[Dataset entries]
###

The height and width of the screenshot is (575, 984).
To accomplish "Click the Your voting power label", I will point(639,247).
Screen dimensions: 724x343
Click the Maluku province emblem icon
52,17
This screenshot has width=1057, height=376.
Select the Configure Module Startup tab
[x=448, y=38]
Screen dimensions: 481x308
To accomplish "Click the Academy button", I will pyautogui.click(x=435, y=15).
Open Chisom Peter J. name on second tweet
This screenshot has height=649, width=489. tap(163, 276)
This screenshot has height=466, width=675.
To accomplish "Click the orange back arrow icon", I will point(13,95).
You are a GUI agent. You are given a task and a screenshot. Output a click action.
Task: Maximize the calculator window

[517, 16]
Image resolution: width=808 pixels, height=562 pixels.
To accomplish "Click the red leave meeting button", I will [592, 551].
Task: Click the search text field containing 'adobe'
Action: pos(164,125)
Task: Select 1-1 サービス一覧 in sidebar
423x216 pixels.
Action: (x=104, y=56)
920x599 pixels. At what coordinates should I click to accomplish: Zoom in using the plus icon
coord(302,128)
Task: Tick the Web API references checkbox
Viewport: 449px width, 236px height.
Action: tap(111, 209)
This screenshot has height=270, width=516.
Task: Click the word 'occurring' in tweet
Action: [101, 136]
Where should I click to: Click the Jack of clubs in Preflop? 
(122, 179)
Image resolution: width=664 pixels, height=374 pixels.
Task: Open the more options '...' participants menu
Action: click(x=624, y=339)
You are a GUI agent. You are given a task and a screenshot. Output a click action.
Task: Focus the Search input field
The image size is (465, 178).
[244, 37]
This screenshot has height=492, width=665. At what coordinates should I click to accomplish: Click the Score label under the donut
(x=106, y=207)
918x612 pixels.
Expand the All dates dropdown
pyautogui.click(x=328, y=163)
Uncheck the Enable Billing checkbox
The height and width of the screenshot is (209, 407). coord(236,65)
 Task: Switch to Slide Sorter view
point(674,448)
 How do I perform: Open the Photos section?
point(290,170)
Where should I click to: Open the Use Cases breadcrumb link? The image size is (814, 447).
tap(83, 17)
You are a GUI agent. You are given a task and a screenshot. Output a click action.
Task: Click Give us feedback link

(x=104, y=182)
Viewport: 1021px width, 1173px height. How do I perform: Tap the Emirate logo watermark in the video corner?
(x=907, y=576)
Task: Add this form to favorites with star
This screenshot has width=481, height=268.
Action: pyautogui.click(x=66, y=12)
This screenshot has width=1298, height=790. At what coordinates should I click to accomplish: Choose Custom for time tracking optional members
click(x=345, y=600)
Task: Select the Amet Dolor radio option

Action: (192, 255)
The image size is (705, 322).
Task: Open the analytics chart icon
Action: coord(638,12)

###

Instructions to follow -> Write out only what runs from the line holding "Task: Focus the Search input field" through the last line of the records, exactly as shown.

Answer to this exercise ->
Task: Focus the Search input field
The image size is (465, 178).
[244, 37]
This screenshot has height=492, width=665. At what coordinates should I click to accomplish: Click the Score label under the donut
(x=106, y=207)
918x612 pixels.
Expand the All dates dropdown
pyautogui.click(x=328, y=163)
Uncheck the Enable Billing checkbox
The height and width of the screenshot is (209, 407). coord(236,65)
 Task: Switch to Slide Sorter view
point(674,448)
 How do I perform: Open the Photos section?
point(290,170)
Where should I click to: Open the Use Cases breadcrumb link? The image size is (814, 447).
tap(83, 17)
You are a GUI agent. You are given a task and a screenshot. Output a click action.
Task: Click Give us feedback link

(x=104, y=182)
Viewport: 1021px width, 1173px height. How do I perform: Tap the Emirate logo watermark in the video corner?
(x=907, y=576)
Task: Add this form to favorites with star
This screenshot has width=481, height=268.
Action: pyautogui.click(x=66, y=12)
This screenshot has width=1298, height=790. At what coordinates should I click to accomplish: Choose Custom for time tracking optional members
click(x=345, y=600)
Task: Select the Amet Dolor radio option

Action: (192, 255)
The image size is (705, 322).
Task: Open the analytics chart icon
Action: coord(638,12)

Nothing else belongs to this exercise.